__TEXT EXTRACT__
_____
I like it, beats watching Jersey Shore, or Teen Mom


----------



## Boudreaux (Apr 3, 2012)

I find it hilarious.

And having been born and raised and taught to hunt in West Monroe, LA, it's funny to see some of the local places on national TV.  

I think it's great for the city, and glad to see a local family make the big time.

It's more entertaining than Billy the Exterminator.


----------



## emusmacker (Apr 3, 2012)

Boudreaux said:


> I find it hilarious.
> 
> And having been born and raised and taught to hunt in West Monroe, LA, it's funny to see some of the local places on national TV.
> 
> ...



Exactly, it's one of the better reality shows on TV now. And it's not a spin off of another show like, mudcats, auction hunters, etc.


----------



## Havana Dude (Apr 3, 2012)

RWilk said:


> I like it, beats watching Jersey Shore, or Teen Mom



Agreed, these are even stupider.
_____
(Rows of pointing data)

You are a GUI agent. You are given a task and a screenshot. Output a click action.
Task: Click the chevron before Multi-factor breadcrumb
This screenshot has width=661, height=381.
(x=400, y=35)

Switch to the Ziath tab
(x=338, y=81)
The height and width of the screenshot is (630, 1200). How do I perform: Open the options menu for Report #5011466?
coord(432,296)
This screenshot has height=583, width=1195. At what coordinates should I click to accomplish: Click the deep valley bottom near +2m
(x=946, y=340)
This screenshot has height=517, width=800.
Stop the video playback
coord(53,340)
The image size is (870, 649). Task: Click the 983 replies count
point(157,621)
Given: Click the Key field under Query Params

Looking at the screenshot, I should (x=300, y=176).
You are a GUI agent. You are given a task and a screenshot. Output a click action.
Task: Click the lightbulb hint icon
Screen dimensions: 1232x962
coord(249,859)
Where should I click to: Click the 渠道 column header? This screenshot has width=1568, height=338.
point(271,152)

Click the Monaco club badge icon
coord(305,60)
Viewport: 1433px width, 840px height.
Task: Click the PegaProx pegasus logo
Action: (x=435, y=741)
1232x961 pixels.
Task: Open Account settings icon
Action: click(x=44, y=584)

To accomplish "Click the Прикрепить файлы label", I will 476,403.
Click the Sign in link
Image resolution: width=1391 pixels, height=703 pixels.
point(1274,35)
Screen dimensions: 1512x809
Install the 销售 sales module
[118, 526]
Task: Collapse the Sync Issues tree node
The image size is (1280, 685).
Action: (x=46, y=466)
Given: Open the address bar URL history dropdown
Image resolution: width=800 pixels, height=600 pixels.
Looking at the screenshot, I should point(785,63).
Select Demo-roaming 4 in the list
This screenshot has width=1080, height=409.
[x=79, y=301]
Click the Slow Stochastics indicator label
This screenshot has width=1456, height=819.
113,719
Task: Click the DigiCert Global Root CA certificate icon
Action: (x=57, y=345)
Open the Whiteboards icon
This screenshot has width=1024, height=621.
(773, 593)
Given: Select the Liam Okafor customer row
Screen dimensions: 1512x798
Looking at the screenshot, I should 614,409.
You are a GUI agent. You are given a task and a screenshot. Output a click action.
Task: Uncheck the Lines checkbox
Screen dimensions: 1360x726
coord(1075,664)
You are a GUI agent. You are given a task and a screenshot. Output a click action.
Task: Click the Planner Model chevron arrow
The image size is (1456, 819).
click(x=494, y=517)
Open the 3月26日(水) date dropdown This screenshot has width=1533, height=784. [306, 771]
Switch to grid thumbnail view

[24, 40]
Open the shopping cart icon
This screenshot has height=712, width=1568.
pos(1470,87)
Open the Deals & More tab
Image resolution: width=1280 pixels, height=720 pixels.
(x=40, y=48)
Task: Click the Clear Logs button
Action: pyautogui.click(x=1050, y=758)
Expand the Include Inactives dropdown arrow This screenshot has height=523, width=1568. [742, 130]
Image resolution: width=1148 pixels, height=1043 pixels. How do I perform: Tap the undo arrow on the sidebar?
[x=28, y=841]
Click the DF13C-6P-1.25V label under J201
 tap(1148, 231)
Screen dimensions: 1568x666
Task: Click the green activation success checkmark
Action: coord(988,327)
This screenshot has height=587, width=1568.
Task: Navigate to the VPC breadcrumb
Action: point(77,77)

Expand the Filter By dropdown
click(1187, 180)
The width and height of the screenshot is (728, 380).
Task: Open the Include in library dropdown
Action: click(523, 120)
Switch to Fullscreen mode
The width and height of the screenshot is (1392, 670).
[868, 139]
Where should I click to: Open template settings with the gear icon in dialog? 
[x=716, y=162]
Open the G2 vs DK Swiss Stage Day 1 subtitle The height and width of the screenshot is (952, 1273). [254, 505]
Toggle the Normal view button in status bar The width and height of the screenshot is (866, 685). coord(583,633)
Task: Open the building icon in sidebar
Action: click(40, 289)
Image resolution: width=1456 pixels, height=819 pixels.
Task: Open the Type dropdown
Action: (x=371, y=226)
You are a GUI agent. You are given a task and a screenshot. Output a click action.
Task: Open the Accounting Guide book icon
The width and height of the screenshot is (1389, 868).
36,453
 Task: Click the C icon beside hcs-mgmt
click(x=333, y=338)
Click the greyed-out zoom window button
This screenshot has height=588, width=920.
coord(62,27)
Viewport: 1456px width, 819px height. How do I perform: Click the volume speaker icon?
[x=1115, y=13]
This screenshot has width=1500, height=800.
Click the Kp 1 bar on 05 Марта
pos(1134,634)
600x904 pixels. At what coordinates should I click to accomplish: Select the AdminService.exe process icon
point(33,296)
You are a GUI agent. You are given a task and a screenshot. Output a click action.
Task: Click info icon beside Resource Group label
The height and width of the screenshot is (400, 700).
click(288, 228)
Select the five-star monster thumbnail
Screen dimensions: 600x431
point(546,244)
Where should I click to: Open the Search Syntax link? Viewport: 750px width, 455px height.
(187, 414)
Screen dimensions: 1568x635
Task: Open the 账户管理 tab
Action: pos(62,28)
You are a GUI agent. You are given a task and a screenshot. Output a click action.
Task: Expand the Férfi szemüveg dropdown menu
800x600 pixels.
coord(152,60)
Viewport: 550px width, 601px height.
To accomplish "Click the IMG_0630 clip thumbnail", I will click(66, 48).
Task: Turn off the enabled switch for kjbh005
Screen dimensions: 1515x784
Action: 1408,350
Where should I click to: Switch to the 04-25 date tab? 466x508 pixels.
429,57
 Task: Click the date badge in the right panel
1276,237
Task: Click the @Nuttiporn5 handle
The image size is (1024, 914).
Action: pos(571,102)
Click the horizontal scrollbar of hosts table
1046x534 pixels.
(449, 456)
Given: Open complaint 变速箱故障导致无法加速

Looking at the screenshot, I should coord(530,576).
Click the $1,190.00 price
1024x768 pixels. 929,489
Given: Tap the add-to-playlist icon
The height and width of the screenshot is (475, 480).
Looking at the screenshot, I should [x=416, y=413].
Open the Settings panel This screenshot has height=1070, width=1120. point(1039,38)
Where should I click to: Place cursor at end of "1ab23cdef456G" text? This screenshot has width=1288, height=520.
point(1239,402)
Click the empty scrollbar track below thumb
_____
__PROBLEM STATEMENT__
Continue the forum thread about the reality show after its last post, the one by Havana Dude.

__THE OUTPUT__
----------



## rnelson5 (Apr 3, 2012)

emusmacker said:


> Exactly, it's one of the better reality shows on TV now. And it's not a spin off of another show like, mudcats, auction hunters, etc.



Ya maybe we can ban together on this forum and have us a Georgia duck hunting T.V. show that shows the drama on the GON duck forum during season about people getting mad about posting on here that they saw three mallards in a secret hole on the lake. That would be some real drama and great reality t.v. We could call it...........The cyber duck life!!!!!


----------



## jwb72 (Apr 3, 2012)

rnelson5 said:


> Ya maybe we can ban together on this forum and have us a Georgia duck hunting T.V. show that shows the drama on the GON duck forum during season about people getting mad about posting on here that they saw three mallards in a secret hole on the lake. That would be some real drama and great reality t.v. We could call it...........The cyber duck life!!!!!




And we could even <GASP> mention names!


----------



## emusmacker (Apr 3, 2012)

Heck yea, that sounds like a great idea.

I bet that ever since the Duck men started sharing their honey holes on national tv that Louisiana has become the next Arkansas.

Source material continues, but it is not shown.